[Extracted information]

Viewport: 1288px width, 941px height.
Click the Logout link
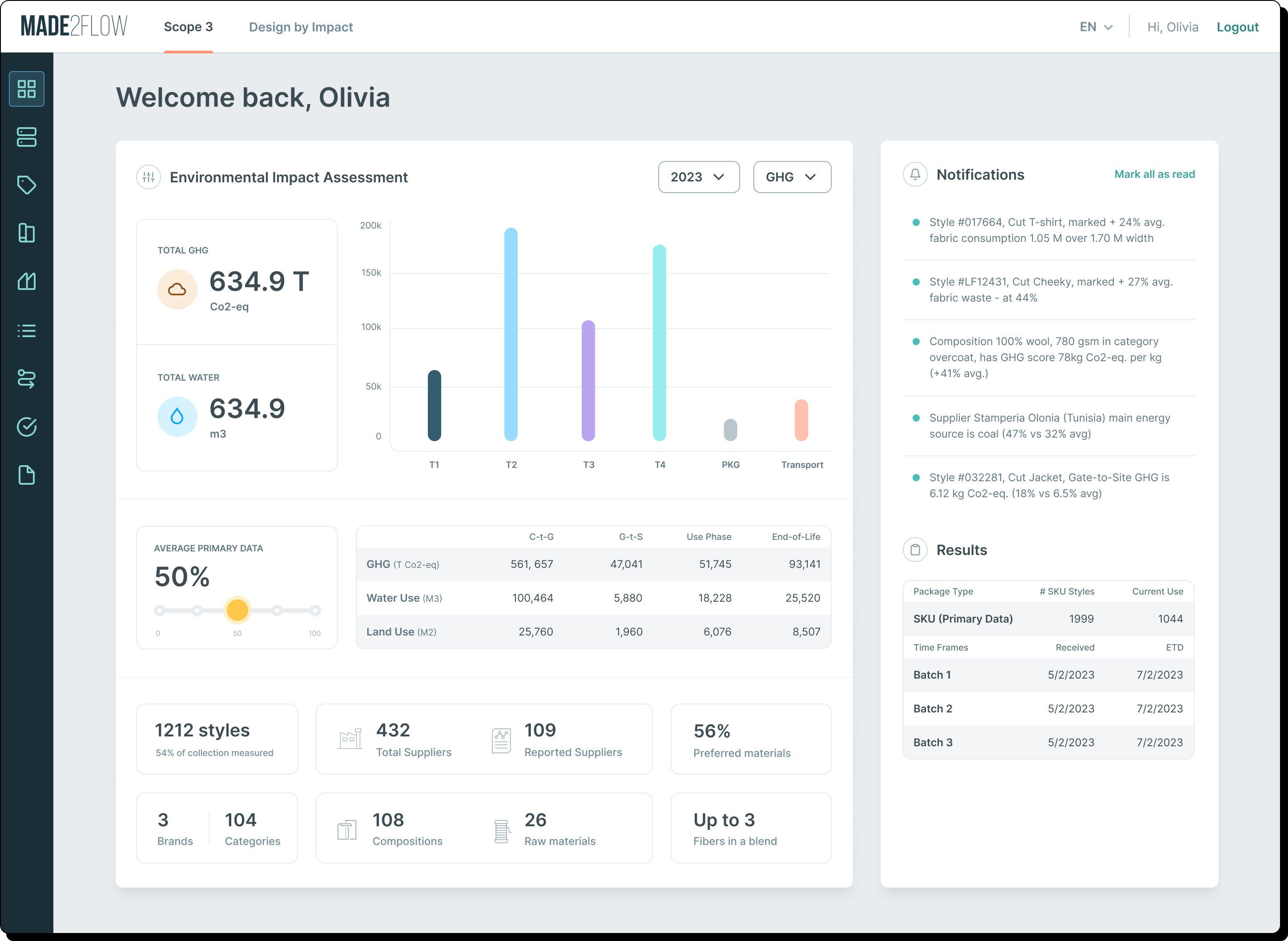pyautogui.click(x=1237, y=27)
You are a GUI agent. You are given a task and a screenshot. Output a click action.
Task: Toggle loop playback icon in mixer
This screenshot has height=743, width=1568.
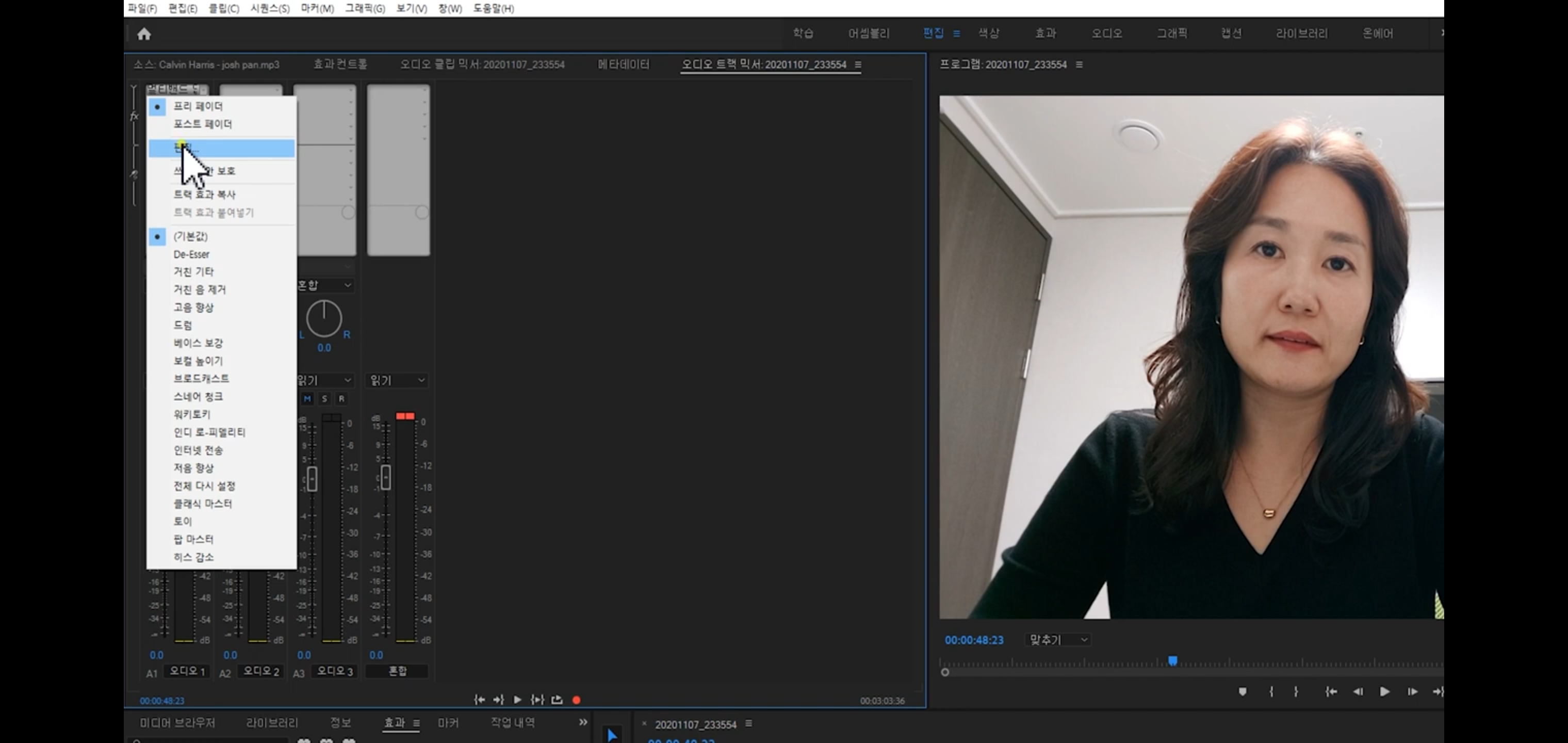click(557, 700)
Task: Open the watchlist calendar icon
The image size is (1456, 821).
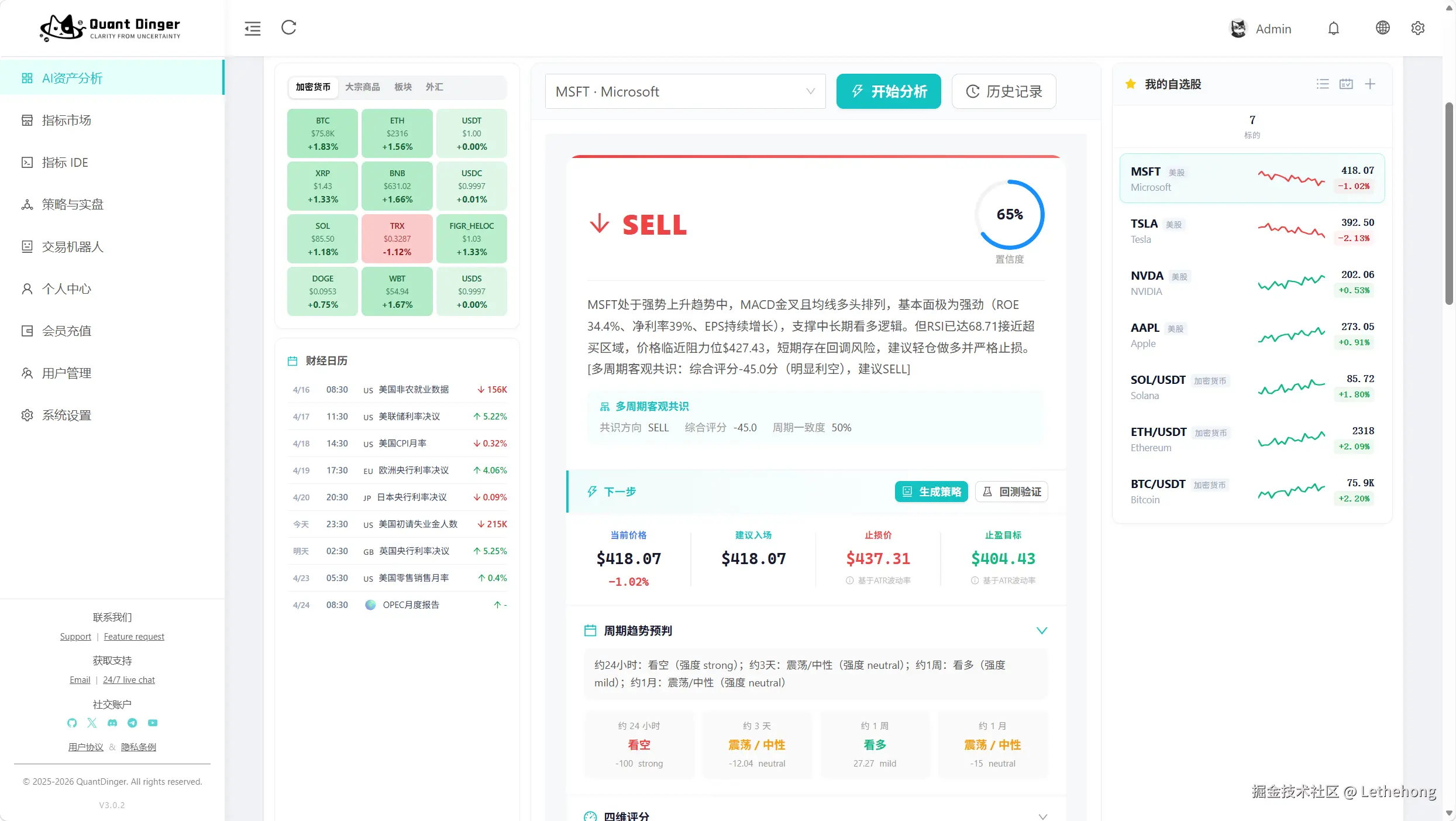Action: 1346,84
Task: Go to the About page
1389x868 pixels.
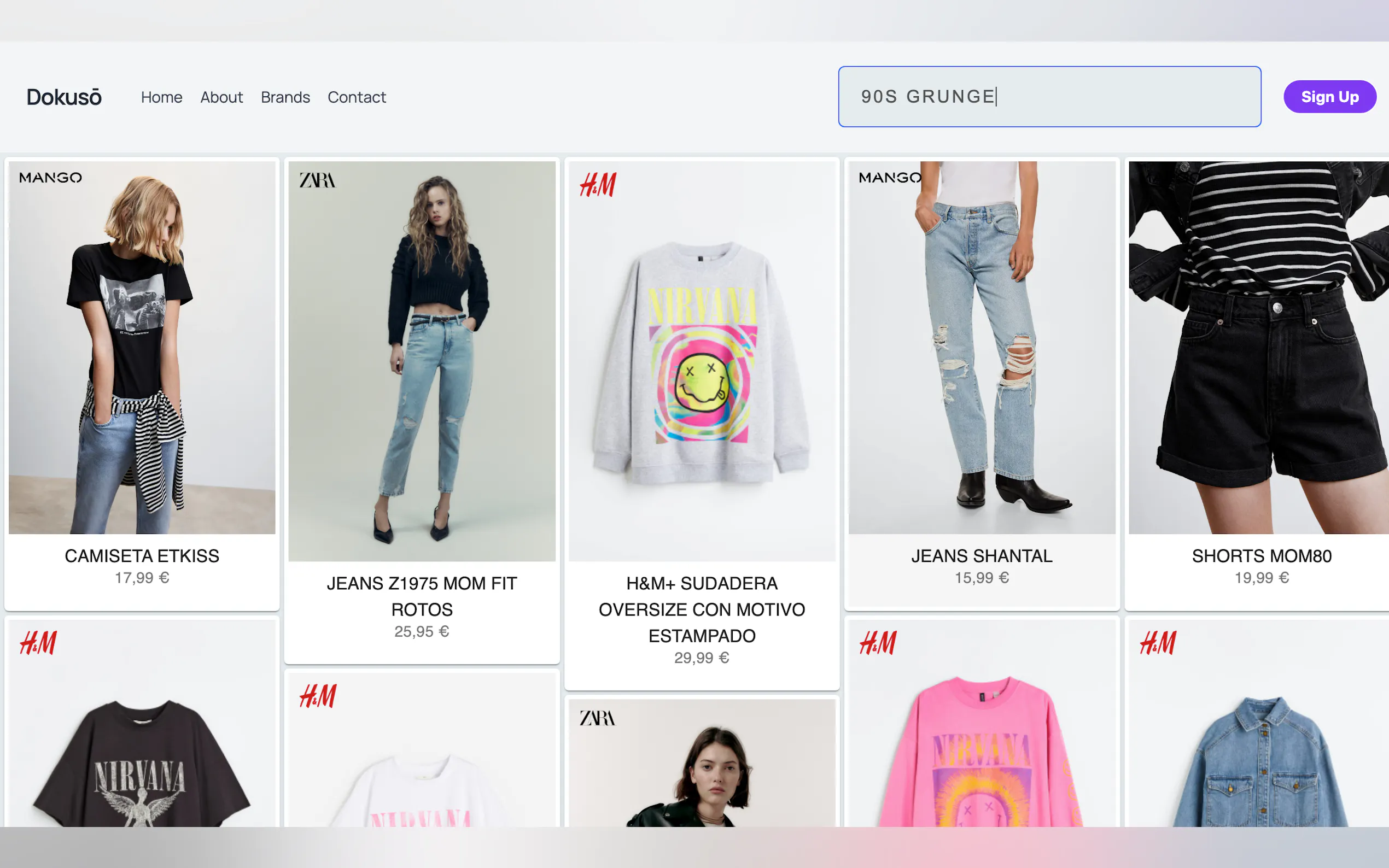Action: [221, 97]
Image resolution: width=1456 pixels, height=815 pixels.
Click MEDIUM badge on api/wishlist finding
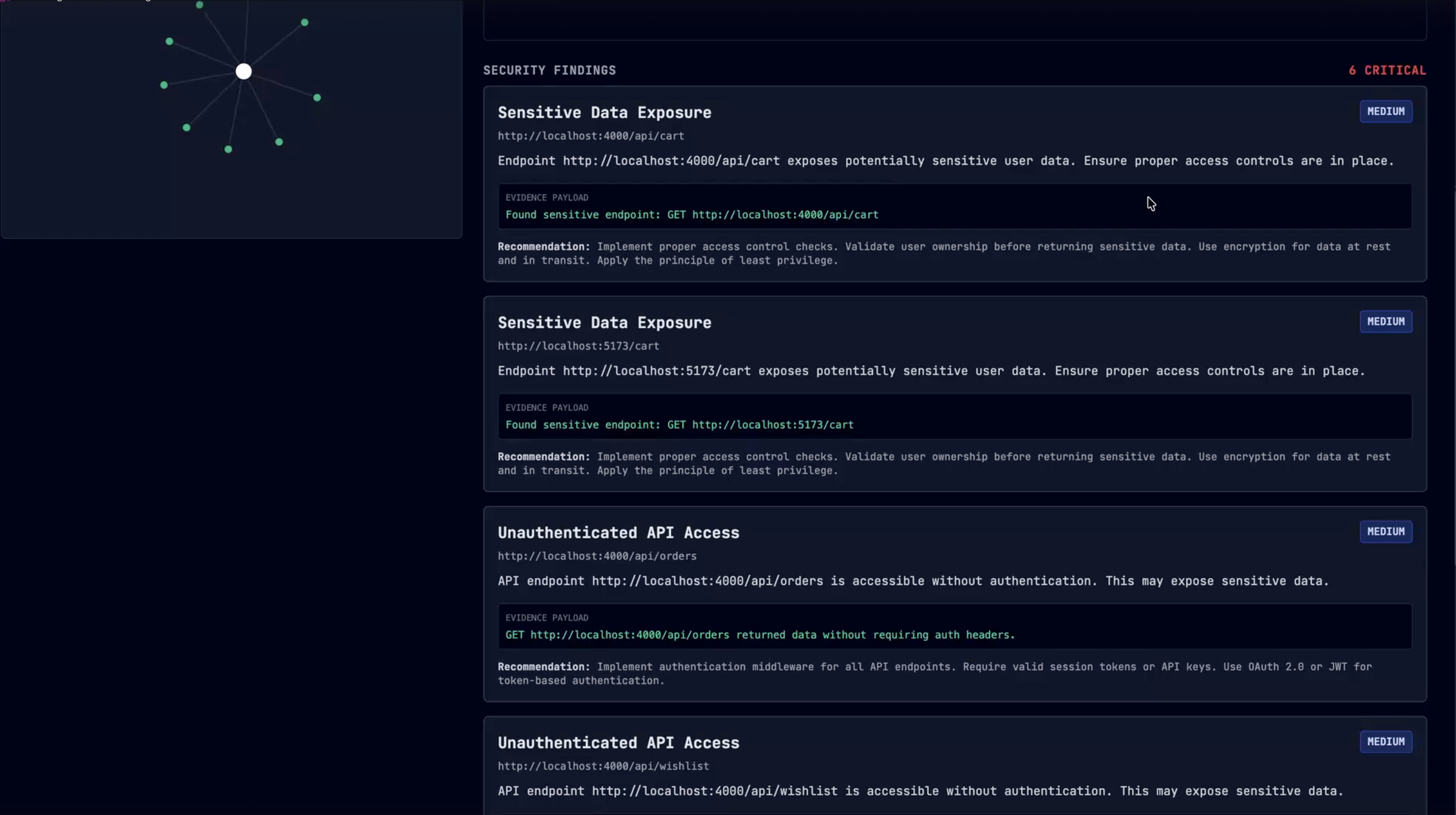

[/Extracted information]

Exercise aim: The answer must be every line of the listing that holds the word "icon".

Answer for this exercise:
Task: Toggle loop playback icon in mixer
Task: Open the watchlist calendar icon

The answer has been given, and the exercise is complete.